:: Assigned task ::
Using the data below, return the stretch from the line that contains "Where should I click to: Open 医械圈皇阿玛" through the line that contains "Task: Click the July 2021 data point 82.6", both included, exactly as it stands and nothing beyond it.

START Provided data

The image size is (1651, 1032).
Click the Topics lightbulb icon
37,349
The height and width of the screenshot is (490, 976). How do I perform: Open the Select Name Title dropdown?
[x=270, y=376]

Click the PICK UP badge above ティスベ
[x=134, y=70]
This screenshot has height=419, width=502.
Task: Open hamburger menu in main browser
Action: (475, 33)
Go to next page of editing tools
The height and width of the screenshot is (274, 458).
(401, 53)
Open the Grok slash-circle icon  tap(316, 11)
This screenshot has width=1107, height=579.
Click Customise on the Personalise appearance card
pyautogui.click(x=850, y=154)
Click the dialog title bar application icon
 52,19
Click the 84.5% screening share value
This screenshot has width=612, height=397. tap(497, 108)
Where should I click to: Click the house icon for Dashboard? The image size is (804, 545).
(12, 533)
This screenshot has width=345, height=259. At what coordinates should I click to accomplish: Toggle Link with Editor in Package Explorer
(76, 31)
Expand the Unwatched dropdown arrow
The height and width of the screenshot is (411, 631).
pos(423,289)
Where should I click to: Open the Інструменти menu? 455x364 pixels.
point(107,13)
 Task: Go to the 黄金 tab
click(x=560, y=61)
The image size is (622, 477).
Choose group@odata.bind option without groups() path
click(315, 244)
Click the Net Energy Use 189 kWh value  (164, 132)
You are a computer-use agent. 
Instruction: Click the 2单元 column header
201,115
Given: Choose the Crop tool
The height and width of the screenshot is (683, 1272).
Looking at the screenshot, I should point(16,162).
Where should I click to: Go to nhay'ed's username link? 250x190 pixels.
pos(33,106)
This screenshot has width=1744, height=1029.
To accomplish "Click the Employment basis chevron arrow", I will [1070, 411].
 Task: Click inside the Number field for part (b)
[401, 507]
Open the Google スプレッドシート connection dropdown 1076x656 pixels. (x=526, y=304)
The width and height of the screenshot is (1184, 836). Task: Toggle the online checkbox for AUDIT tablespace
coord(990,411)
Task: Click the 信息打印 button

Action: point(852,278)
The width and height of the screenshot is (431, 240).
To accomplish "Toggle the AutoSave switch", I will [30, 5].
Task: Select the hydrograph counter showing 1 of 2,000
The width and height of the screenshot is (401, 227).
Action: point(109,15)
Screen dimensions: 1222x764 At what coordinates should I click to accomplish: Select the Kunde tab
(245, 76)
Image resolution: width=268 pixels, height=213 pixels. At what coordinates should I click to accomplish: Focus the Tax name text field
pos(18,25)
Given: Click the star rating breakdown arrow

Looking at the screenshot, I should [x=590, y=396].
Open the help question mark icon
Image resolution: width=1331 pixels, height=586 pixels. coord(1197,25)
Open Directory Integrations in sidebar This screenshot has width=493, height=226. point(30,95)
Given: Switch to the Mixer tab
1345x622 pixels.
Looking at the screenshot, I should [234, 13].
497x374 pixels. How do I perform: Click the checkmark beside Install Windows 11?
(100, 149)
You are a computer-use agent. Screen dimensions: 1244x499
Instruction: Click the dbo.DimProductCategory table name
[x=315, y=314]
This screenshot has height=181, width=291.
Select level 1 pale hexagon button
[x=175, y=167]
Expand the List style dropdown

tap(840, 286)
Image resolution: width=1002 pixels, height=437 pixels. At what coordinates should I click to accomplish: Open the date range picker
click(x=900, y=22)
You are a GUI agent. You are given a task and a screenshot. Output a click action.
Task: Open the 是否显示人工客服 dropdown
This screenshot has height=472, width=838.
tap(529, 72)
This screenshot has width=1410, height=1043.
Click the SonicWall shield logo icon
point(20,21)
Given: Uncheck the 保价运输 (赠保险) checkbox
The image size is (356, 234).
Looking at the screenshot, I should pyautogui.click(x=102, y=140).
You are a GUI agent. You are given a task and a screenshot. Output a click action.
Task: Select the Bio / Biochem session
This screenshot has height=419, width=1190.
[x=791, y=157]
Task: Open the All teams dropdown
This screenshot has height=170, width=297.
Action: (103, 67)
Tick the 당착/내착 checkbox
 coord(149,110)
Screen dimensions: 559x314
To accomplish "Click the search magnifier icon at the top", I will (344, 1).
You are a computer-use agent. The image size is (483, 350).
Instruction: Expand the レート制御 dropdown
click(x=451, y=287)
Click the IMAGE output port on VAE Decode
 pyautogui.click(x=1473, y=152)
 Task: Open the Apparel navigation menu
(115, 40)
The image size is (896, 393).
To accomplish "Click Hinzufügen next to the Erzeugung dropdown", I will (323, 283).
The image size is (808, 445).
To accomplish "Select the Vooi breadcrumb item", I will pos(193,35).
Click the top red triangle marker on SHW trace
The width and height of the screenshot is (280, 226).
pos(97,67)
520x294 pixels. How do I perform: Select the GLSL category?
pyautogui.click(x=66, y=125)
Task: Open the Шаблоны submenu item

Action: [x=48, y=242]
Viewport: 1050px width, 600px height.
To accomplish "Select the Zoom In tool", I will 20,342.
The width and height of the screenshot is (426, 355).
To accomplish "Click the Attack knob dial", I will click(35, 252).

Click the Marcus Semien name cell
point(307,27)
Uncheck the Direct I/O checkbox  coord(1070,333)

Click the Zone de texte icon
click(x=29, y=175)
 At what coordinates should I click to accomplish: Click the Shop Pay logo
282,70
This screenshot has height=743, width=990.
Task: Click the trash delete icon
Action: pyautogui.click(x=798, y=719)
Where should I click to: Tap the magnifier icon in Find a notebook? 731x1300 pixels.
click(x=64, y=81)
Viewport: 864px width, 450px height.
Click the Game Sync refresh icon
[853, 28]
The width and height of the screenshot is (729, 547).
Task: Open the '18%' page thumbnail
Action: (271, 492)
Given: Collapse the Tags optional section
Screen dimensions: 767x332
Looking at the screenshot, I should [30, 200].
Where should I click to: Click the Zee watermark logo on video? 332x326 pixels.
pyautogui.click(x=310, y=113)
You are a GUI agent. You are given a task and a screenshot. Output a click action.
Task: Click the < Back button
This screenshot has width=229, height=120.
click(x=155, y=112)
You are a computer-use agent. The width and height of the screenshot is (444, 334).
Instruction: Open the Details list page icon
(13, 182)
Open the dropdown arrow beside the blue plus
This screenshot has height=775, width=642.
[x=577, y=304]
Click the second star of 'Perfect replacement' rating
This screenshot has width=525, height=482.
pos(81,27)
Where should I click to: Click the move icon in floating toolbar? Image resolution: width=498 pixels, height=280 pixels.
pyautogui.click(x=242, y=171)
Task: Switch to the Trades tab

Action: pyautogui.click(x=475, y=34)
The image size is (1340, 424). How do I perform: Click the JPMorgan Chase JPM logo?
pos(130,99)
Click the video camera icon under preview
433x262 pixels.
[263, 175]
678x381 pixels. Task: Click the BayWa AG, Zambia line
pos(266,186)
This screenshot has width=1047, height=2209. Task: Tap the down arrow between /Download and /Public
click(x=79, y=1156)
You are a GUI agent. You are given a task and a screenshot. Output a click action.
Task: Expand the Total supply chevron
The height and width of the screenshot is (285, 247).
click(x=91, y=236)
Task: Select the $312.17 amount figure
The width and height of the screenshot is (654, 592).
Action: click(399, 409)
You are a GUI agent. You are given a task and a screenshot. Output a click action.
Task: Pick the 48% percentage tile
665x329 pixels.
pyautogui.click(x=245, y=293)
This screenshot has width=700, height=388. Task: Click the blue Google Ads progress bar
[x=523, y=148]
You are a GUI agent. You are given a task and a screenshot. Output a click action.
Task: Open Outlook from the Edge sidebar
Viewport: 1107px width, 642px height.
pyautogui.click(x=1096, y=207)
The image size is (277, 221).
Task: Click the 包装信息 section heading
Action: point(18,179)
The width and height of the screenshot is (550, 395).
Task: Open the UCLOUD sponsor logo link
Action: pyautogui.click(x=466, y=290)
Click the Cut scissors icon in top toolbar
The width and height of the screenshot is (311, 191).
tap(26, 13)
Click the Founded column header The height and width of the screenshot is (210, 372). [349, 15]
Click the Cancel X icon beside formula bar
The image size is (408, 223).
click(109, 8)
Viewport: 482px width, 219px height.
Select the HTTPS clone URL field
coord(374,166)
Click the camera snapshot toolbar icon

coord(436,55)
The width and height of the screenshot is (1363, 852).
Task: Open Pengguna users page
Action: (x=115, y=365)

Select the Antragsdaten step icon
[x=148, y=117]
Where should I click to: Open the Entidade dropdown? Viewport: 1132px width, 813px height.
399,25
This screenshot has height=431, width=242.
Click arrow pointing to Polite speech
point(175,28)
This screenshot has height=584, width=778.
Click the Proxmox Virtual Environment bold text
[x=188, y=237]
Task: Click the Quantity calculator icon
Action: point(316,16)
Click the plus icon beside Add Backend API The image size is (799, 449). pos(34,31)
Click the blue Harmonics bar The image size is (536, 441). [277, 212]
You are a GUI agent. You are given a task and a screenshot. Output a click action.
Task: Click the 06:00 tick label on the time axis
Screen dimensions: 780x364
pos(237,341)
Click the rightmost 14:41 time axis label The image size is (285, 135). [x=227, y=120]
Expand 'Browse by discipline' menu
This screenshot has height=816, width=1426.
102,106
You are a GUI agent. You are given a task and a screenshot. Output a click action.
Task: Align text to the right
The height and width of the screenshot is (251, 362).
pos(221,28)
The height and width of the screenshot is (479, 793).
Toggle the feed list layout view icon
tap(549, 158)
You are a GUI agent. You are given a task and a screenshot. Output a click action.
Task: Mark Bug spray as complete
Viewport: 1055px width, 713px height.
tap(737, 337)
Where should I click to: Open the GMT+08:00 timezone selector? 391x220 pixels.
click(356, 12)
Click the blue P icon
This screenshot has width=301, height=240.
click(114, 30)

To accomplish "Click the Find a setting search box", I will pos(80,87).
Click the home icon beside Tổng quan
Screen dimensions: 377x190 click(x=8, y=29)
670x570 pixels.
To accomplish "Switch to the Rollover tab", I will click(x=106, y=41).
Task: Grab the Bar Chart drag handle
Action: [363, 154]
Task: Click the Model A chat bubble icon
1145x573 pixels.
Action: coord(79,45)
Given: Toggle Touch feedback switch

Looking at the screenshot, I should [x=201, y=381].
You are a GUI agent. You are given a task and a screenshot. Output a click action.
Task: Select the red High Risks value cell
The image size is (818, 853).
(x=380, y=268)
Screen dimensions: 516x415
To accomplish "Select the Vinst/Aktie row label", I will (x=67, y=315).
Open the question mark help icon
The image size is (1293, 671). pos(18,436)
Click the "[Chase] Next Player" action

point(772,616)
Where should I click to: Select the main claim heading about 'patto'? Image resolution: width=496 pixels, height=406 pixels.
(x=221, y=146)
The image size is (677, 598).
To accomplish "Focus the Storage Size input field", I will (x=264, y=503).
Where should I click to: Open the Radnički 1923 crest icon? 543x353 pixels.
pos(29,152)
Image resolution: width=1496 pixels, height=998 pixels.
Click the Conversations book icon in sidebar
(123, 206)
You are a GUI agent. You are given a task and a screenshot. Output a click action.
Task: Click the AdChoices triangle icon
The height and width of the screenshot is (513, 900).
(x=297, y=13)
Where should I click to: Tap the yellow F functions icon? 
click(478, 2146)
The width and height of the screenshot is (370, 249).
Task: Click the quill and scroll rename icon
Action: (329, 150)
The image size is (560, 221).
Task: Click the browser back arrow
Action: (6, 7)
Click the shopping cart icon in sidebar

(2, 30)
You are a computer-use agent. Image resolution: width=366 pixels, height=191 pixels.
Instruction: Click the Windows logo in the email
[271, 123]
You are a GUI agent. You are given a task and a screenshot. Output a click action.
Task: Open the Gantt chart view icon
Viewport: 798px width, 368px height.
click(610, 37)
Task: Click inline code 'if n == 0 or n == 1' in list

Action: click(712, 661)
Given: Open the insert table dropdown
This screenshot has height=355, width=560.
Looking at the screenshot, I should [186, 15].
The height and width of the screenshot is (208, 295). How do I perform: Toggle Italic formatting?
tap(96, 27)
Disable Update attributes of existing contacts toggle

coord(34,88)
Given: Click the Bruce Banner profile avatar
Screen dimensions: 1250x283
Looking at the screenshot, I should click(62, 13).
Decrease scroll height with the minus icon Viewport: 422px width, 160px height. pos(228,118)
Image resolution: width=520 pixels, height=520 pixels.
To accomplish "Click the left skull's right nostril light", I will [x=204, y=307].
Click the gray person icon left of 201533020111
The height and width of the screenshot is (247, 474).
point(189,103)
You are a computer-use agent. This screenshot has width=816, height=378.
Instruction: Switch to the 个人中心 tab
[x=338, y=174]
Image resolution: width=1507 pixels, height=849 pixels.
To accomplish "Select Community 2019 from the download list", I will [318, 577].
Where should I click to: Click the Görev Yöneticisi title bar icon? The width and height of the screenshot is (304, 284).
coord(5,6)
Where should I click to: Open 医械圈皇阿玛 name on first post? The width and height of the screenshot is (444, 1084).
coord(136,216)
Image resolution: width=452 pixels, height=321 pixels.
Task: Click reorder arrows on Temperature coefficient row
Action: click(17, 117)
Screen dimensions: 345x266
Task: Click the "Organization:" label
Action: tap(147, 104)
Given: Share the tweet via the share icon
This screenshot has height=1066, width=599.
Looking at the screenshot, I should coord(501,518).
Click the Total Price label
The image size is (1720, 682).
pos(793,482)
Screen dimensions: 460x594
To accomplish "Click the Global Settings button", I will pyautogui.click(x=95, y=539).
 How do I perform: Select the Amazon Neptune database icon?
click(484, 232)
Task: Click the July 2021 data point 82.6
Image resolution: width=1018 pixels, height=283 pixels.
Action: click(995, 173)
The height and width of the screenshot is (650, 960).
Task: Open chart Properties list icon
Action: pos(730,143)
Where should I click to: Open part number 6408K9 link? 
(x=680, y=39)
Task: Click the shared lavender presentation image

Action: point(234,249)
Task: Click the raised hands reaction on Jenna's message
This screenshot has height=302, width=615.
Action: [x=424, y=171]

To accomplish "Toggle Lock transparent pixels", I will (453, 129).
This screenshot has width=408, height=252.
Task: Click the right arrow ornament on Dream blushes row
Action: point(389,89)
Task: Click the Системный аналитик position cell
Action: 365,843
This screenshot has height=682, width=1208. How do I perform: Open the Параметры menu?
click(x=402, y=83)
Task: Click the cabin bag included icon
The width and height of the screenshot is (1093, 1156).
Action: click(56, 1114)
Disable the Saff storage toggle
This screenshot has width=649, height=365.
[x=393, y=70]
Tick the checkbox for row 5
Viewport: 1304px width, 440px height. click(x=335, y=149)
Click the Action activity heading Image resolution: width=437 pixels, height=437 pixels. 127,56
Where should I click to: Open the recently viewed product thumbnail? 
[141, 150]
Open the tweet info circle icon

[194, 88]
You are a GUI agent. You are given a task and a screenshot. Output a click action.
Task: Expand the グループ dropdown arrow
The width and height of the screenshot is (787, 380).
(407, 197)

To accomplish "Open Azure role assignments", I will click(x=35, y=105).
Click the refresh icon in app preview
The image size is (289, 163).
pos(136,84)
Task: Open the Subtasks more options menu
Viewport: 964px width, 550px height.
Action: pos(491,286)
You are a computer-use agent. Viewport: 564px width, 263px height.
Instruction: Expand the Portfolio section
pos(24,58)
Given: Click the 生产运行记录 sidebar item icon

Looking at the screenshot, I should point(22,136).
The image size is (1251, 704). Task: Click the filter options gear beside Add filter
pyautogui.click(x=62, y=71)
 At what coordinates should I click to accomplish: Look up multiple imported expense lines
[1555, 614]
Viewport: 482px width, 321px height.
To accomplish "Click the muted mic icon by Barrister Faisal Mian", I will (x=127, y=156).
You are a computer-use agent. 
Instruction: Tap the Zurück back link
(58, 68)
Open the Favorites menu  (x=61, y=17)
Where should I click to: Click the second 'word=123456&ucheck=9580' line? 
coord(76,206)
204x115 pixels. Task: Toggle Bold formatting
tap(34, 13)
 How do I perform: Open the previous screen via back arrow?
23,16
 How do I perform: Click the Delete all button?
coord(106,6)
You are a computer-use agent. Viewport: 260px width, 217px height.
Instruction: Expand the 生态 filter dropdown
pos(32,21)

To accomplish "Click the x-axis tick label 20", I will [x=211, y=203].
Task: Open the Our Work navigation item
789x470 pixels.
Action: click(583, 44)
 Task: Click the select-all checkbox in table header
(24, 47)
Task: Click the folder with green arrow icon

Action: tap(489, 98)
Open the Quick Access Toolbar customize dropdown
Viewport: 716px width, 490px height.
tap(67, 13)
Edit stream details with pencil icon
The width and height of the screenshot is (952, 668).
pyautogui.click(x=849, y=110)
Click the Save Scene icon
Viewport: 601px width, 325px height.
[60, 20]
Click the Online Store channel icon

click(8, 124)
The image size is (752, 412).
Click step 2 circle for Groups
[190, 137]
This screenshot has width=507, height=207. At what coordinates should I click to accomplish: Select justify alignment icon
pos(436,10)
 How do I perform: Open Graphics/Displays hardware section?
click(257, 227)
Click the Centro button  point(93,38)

END Provided data

:: Result ::
Where should I click to: Open 医械圈皇阿玛 name on first post? The width and height of the screenshot is (444, 1084).
coord(136,216)
Image resolution: width=452 pixels, height=321 pixels.
Task: Click reorder arrows on Temperature coefficient row
Action: click(17, 117)
Screen dimensions: 345x266
Task: Click the "Organization:" label
Action: tap(147, 104)
Given: Share the tweet via the share icon
This screenshot has height=1066, width=599.
Looking at the screenshot, I should coord(501,518).
Click the Total Price label
The image size is (1720, 682).
pos(793,482)
Screen dimensions: 460x594
To accomplish "Click the Global Settings button", I will pyautogui.click(x=95, y=539).
 How do I perform: Select the Amazon Neptune database icon?
click(484, 232)
Task: Click the July 2021 data point 82.6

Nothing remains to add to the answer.